Deviant Behaviour Reducing Boys’ Further Education Pursuits

Anthony Boatswain

More boys are successful at the Caribbean Primary Exit Assessment (CPEA) examination, but less are graduating from secondary schools and/or are successfully writing CXC examinations after the expected five years.

Education Minister Anthony Boatswain said that more boys are lost somewhere between forms two and three, due to “deviant behaviour.” Boatswain told the Parliament last Friday that “the boys are dropping out of secondary schools at a faster rate than girls, and so we have a situation where more girls are pursuing further education than boys.”

Minister Boatswain said that the solution to this problem is not just one for the government, but one that will involve a partnership with parents and the wider community. “We are losing too many of our boys on the road. We need to encourage them, we need to take action to ensure that they reach the end of the secondary school journey and continue on,” he said.
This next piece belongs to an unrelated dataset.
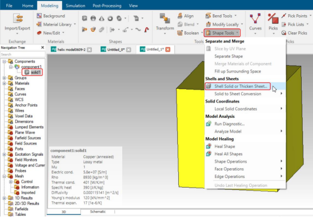This screenshot has width=313, height=217.
Task: Open the Curves tool
Action: (255, 24)
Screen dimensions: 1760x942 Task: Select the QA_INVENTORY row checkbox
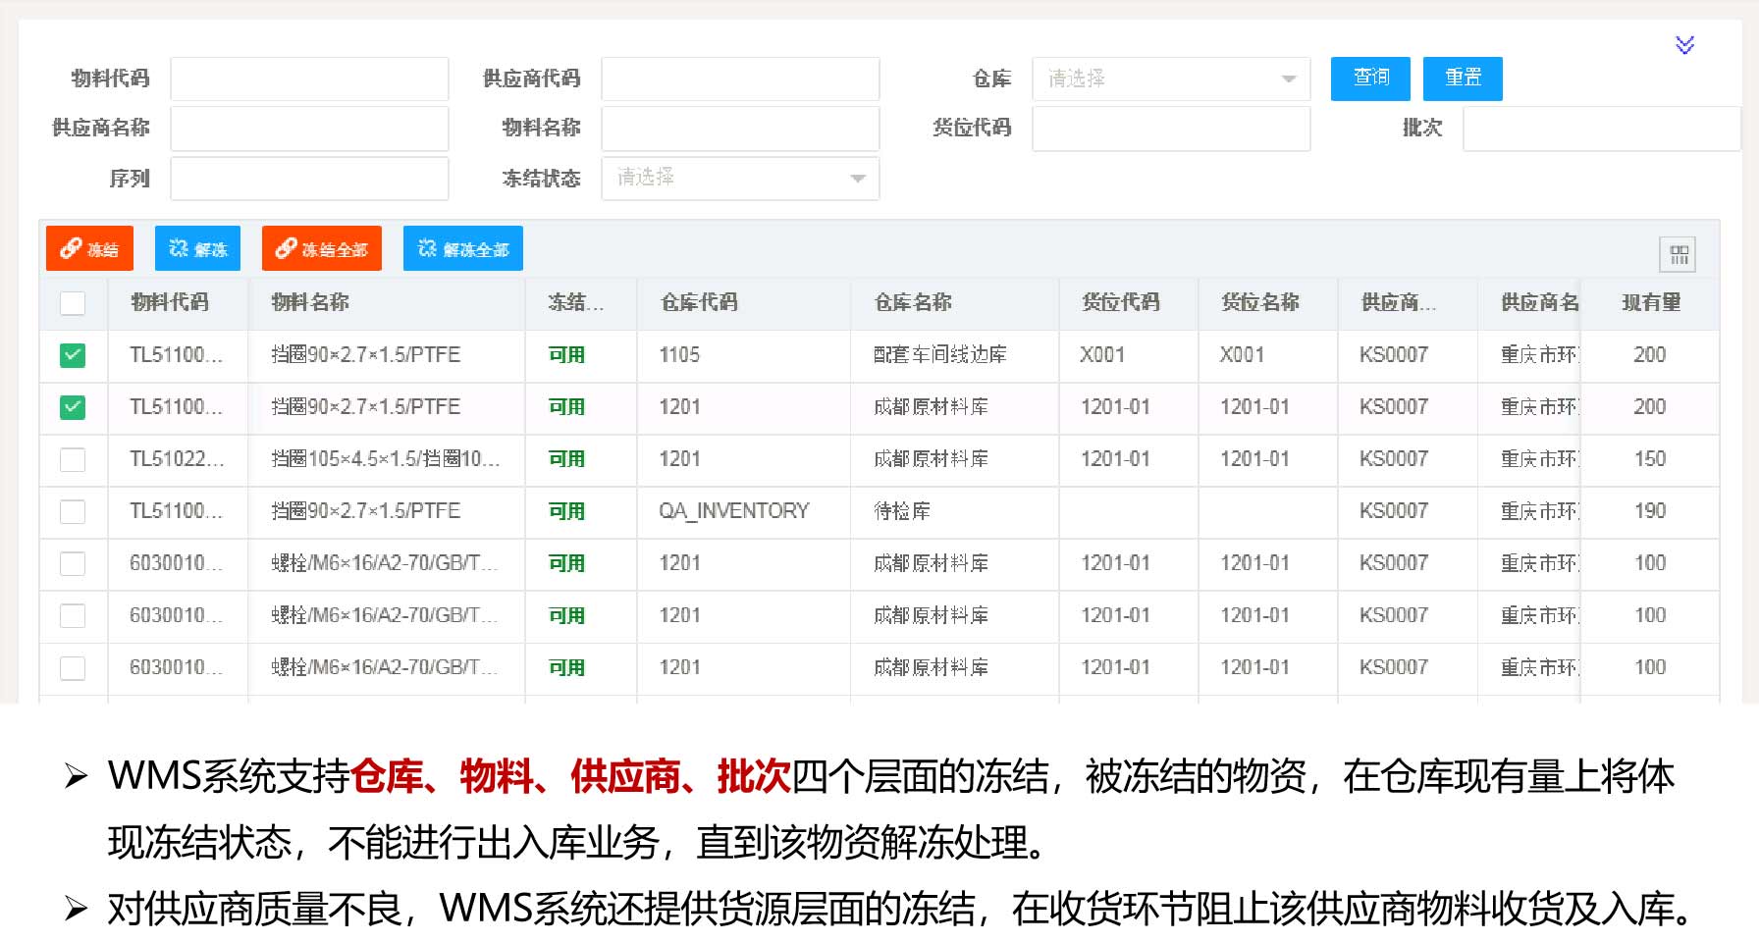pos(73,511)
He also informed Parliament that “there is no guarantee” that all the children who will be sitting the upcoming CPEA entrance examination will be placed in a secondary school, explaining that parents should understand that there are some children whose assessment will indicate that they are not fully prepared to embark on that journey.

“It’s for this reason that in 2013 we kept back 40 children. This year they are ready and will move on to a secondary school,” Boatswain assured.

Hundreds of grade six primary school students will on Friday 16 May, sit the CPEA. Successful students will begin their secondary school life from September 2014.